Oleh karenanya ia menyusun siasat untuk memisahkan Sri Tanjung dari suaminya demi memiliki sang pujaan hati. Ia mengirim Sidapaksa untuk menemui para dewa di swargaloka dengan membawa surat yang bertuliskan “Pembawa surat ini akan menyerang Swargaloka” akibatnya Sidapaksa babakbelur dipukuli oleh para dewa beruntun, pada akhirnya para dewa mengetahui bahwa Sidapaksa adalah keturunan Pandawa, sehingga dia diampuni. Ketika Sidapaksa kembali ke kerajaan, ia mendapati bahwa istrinya sedang berpelukan dengan raja Sulakrama, dengan liciknya raja Sulakrama malah balik menuduh bahwa Sri Tanjunglah yang telah menggoda untuk berbuat zina. Karena tidak bisa merendam amarah, Sidapaksa menikam istrinya dengan keras hingga keris. Namun keanehan terjadi, dimana dari luka tusukan tersebut tidak mengalir darah segar, melainkan air yang berbau sangat harum. Sidapaksa menjadi tersadar bahwa itu adalah suatu pertanda bahwa istrinya tidak bersalah. Dengan penuh penyesalan Sidapaksa menangisi dan menciumi jasad istrinya itu.
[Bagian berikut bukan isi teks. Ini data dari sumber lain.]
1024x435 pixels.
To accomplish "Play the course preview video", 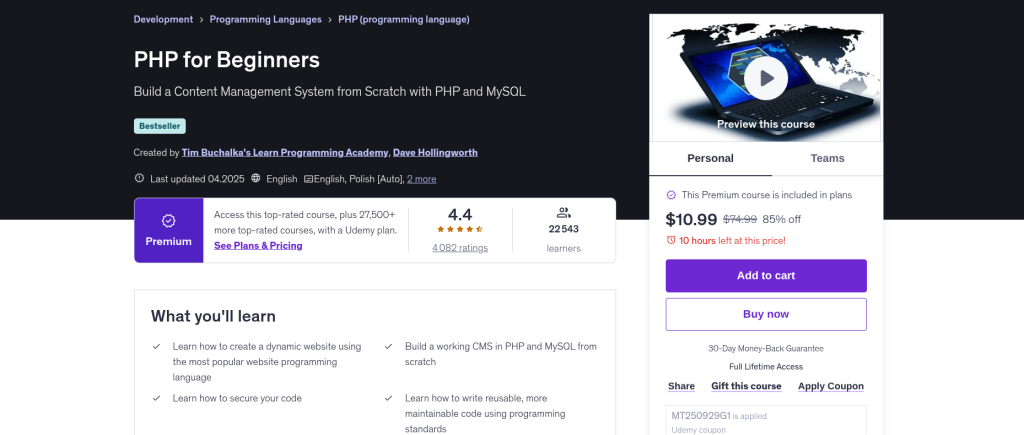I will coord(766,78).
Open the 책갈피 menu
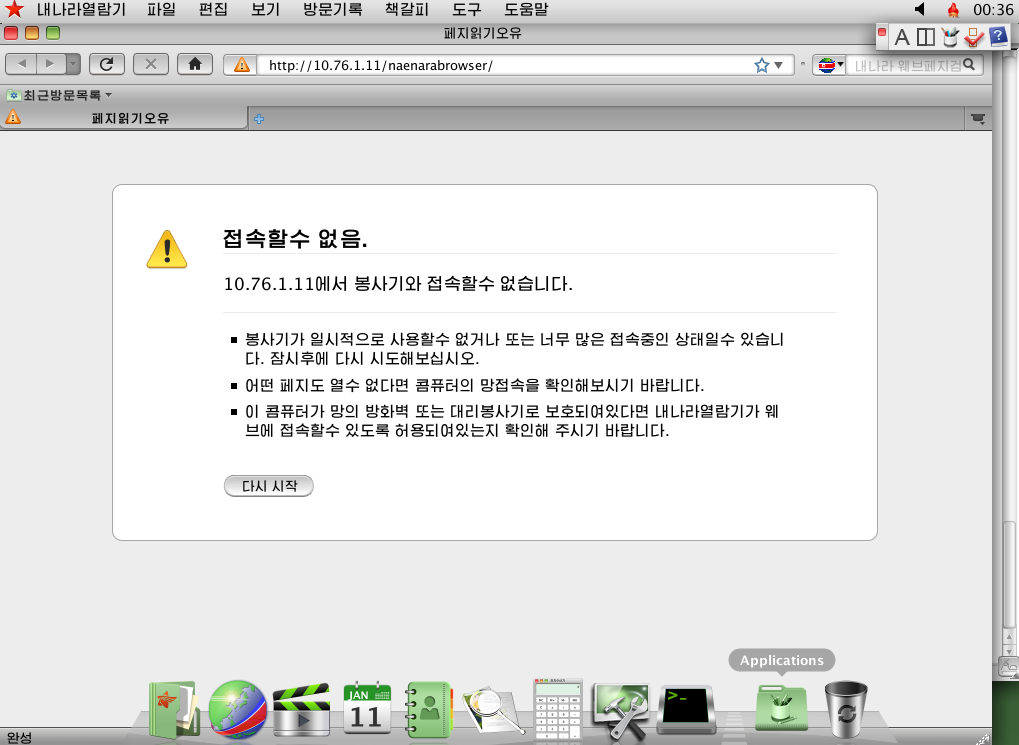The height and width of the screenshot is (745, 1019). [x=406, y=10]
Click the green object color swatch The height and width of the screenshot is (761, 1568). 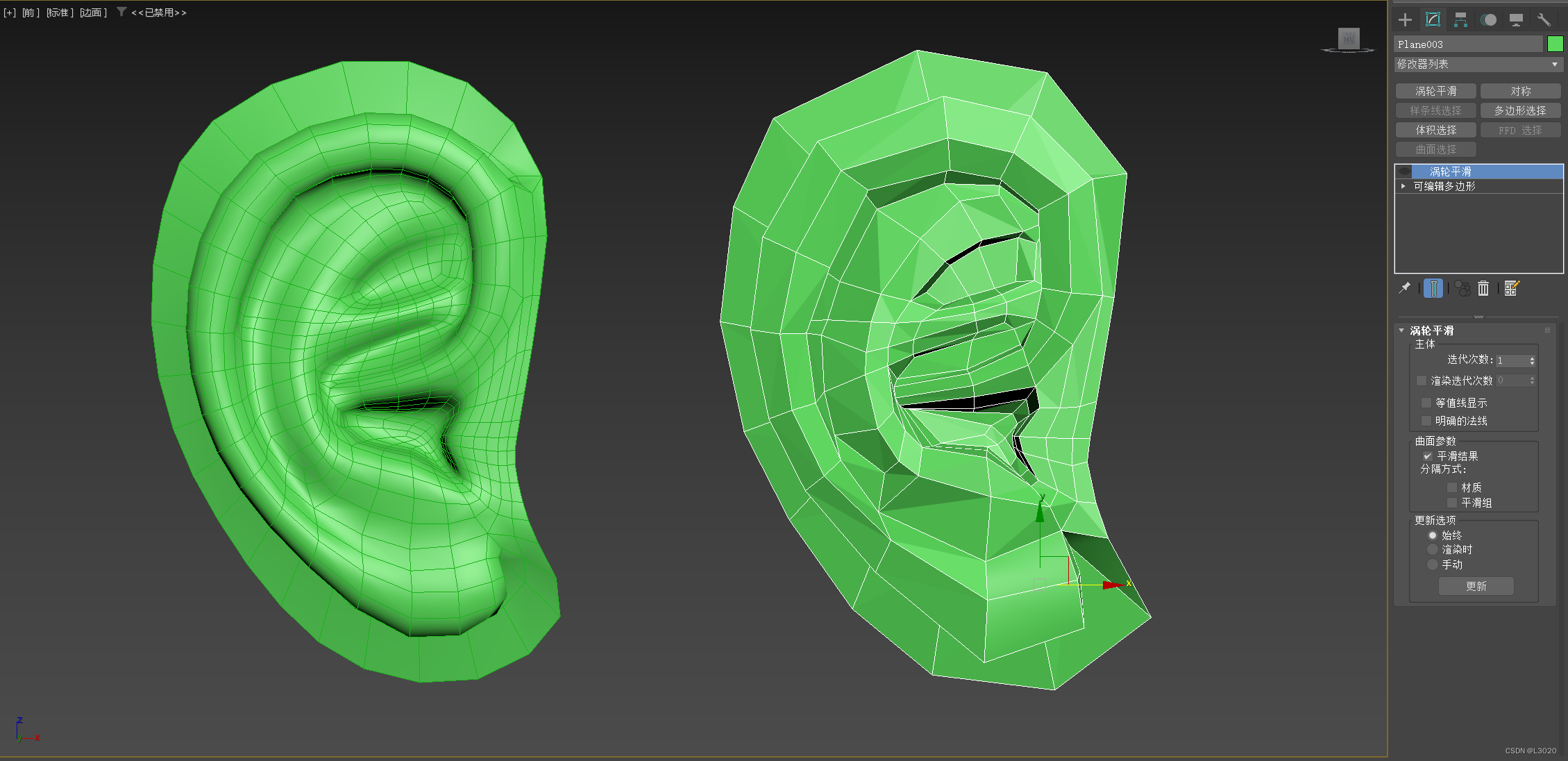pos(1555,44)
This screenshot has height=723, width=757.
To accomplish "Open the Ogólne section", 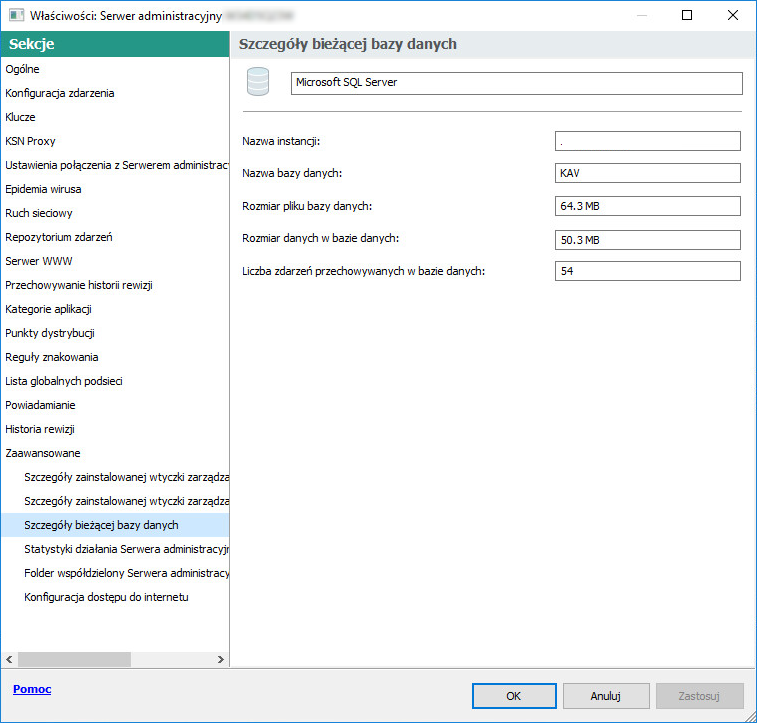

Melihat kejadian mengharukan itu Dewi Durga dari khayangan merasa iba pada pasangan sejoli itu dan memutuskan untuk menghidupkan kembali Sri Tanjung. Sidapaksa sangat berbahagia melihat istrinya hidup kembali, dan sesudah itu memutuskan untuk menghukum Raja Sulakrama atas kejahatannya itu. Dalam duel antara dua ksatria itu, Sidapaksa berhasil menewaskan raja Sulakrama. Pada akhirnya Sidapaksa dan Sri Tanjung hidup bahagia.
Kisah ini menjadi legenda terbentuknya sebuah kota di  negeri blambangan, yaitu Banyuwangi yang artinya “Air yang wangi”. Sumber: Komplek Percandian Penataran) (RNS).